Aims Anecdotally, there seems to be variation in the prescription of adrenaline autoinjectors to children following allergic reactions. The authors aimed to survey practice in this area and look at what factors influence the decision to prescribe.
Methods The authors developed a web-based survey containing 10 typical paediatric allergy case histories. A link for the website was emailed to tertiary paediatric allergy specialists and general paediatricians (including both those with and without a special interest in allergy). Respondents were asked to decide whether they would prescribe, not prescribe or offer patients and parents the choice of an epinephrine autoinjector in each case. They were also asked to choose from a list which factors had influenced their decision in each case. Respondents were also asked which relevant guidelines they had read.

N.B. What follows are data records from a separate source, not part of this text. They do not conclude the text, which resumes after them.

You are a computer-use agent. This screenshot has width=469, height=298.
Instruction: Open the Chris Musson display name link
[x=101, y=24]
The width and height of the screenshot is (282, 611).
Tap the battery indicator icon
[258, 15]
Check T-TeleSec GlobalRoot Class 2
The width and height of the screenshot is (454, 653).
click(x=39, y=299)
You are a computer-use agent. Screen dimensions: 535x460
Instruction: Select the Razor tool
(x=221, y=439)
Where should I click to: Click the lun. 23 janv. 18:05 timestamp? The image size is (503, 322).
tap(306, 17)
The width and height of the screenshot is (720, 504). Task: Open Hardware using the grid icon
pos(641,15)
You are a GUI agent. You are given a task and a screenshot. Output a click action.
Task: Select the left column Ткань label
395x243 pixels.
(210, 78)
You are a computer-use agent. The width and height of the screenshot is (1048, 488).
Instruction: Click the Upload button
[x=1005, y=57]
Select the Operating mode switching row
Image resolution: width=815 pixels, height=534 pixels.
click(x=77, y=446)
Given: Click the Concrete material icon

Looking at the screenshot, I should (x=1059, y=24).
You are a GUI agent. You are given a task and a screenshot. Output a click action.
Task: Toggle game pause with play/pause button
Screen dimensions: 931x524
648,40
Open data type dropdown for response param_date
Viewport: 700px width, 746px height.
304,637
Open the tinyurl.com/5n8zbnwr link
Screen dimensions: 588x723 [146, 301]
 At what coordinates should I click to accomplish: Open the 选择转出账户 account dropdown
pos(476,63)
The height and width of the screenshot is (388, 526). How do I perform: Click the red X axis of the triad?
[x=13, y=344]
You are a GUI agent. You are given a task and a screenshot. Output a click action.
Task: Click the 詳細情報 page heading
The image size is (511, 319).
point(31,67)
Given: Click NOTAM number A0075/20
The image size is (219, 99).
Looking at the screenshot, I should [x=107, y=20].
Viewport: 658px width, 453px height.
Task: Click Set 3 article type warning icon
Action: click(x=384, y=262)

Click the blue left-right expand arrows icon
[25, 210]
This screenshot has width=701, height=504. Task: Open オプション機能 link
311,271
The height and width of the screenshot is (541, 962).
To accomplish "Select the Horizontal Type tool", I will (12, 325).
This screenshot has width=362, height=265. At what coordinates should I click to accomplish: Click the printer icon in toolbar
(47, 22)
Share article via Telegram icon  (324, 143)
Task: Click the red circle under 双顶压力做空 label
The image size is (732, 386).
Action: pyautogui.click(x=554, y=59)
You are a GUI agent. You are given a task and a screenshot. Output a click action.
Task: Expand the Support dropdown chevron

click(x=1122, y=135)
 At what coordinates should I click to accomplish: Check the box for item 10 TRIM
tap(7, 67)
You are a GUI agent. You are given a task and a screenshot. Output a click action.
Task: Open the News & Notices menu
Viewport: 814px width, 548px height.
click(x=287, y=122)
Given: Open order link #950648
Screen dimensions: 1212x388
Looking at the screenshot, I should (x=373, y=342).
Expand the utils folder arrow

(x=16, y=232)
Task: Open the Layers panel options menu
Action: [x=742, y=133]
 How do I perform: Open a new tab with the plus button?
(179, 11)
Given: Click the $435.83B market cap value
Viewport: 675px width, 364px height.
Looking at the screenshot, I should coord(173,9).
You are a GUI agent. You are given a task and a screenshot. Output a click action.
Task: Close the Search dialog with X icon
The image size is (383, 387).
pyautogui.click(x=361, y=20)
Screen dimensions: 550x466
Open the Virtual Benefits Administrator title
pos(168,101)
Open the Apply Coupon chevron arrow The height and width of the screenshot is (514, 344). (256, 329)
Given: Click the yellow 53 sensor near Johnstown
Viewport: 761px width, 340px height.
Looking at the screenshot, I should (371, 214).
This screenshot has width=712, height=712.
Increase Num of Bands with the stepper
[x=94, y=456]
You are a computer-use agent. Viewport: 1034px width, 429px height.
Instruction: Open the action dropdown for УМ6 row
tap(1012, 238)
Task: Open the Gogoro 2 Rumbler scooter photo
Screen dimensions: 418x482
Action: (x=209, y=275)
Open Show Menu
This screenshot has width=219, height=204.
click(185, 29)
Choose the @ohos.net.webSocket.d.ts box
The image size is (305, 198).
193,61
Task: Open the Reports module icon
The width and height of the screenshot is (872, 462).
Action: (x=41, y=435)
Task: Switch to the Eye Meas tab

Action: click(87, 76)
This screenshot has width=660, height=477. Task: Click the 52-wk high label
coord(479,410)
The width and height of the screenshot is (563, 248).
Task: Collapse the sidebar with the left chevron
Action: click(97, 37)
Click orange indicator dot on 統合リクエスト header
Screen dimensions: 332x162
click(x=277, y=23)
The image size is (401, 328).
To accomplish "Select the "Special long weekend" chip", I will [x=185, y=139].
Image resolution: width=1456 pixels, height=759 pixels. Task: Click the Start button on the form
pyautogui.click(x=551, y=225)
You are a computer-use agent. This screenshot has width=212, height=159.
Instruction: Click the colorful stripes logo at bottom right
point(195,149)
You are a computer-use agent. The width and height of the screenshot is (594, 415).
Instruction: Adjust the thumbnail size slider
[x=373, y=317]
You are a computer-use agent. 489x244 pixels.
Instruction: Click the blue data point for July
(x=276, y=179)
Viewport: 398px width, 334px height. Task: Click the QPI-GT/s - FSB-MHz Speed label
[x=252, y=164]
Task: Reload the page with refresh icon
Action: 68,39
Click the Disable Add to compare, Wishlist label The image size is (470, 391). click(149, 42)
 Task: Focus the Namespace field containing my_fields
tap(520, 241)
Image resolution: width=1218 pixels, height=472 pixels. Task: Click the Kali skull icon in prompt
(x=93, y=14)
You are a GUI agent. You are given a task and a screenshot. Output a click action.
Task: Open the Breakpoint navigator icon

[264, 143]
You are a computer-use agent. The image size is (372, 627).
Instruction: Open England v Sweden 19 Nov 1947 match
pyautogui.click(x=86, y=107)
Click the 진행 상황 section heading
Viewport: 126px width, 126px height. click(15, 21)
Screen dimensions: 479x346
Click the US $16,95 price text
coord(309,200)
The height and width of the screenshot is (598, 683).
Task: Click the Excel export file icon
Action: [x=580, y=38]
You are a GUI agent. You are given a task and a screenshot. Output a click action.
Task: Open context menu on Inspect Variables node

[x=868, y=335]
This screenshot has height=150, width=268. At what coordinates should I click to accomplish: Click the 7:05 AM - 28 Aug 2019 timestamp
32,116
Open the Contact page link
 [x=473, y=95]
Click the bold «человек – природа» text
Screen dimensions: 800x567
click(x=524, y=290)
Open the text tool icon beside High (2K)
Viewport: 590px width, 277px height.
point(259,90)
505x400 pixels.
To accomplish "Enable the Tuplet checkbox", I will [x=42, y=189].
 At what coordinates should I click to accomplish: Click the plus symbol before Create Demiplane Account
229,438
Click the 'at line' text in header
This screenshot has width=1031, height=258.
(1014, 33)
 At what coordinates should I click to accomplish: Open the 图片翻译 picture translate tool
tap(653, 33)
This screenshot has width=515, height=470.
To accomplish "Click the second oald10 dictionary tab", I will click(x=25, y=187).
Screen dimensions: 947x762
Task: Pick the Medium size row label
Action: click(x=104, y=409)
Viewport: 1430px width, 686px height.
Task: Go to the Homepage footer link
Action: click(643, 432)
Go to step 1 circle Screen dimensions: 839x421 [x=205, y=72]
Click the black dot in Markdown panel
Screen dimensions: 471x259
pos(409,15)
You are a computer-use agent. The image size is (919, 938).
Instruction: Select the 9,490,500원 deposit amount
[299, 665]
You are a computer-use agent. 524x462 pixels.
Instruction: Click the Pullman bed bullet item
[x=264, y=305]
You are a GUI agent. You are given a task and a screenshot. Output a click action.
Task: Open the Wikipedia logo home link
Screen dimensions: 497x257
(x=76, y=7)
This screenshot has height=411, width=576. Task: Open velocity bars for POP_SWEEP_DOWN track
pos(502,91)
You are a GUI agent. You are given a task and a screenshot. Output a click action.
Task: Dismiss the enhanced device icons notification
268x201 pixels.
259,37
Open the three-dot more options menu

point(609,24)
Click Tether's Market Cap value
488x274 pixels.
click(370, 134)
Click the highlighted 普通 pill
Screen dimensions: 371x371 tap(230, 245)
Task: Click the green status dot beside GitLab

Results The authors had a total of 38 respondents, 26 paediatric allergists (eight tertiary paediatric allergists and 18 general paediatricians with a special interest in allergy) and 12 general paediatricians. The majority (89.4%) of respondents had read at least one guideline. There was considerable variability in the decisions to prescribe in each case between respondents, though there was no significant difference between allergists and general paediatricians (except in the case of oral allergy syndrome). Factors significantly influencing the decision to prescribe or offer choice, rather than not prescribe, included nut allergy, reactions to a trace of the allergen, remote medical facilities and parental anxiety (depending on the nature of the case).
Conclusions There is considerable variability between paediatricians in the prescribing practice of Epinephrine autoinjectors. There are certain key factors than tend to influence the decision to prescribe or not. This study suggests the need for clearer, evidence-based guidance.